Extract every line of the items below that contains the string "pixels", matching case exactly.

-- begin INPUT RECORDS --

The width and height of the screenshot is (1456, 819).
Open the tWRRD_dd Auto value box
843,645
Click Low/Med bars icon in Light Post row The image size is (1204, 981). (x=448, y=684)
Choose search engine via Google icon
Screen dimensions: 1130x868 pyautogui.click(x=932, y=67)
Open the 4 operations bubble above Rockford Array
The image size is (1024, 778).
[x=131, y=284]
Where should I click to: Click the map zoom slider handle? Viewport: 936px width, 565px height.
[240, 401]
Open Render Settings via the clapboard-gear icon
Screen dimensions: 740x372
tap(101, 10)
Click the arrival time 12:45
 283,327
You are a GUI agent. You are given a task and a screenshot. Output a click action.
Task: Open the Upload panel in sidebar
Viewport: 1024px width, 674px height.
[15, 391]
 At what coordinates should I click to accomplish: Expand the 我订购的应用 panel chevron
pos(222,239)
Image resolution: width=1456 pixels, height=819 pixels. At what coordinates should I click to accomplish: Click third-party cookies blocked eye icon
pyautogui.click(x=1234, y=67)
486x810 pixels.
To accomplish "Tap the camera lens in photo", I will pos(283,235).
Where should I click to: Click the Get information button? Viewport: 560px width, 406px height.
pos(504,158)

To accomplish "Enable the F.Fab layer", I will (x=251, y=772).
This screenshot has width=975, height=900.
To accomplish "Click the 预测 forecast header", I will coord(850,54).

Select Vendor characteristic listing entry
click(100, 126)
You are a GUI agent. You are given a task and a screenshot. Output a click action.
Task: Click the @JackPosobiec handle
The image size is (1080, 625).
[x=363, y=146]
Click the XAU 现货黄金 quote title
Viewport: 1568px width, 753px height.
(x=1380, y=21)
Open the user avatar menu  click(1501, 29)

-- end INPUT RECORDS --

• **TASK OUTPUT**
Image resolution: width=1456 pixels, height=819 pixels. At what coordinates should I click to accomplish: Click third-party cookies blocked eye icon
486x810 pixels.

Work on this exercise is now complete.